▶ Your goal
When a line of the records below contains the string "screenshot", copy that whole line.

START The data

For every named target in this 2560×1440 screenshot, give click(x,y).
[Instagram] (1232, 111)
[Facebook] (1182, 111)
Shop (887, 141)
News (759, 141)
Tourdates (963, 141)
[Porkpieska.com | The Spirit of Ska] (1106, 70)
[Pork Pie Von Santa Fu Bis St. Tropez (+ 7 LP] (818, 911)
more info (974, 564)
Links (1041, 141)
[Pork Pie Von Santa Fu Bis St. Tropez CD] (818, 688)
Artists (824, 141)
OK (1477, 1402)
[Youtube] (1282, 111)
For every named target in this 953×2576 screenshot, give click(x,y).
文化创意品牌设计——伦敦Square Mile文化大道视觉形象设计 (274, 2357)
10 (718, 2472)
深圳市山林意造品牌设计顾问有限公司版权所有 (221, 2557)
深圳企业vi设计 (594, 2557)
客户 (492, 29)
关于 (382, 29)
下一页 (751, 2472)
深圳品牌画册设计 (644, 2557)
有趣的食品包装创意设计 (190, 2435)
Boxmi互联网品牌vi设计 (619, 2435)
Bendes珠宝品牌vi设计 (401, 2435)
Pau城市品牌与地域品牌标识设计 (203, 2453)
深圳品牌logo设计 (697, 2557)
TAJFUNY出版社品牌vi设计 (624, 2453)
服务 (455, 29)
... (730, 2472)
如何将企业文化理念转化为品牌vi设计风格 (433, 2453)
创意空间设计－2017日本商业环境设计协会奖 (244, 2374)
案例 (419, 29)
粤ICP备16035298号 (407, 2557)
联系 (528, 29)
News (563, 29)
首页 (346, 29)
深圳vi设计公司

END The data

▶ Task result
For every named target in this 2560×1440 screenshot, give click(x,y).
For every named target in this 953×2576 screenshot, give click(x,y).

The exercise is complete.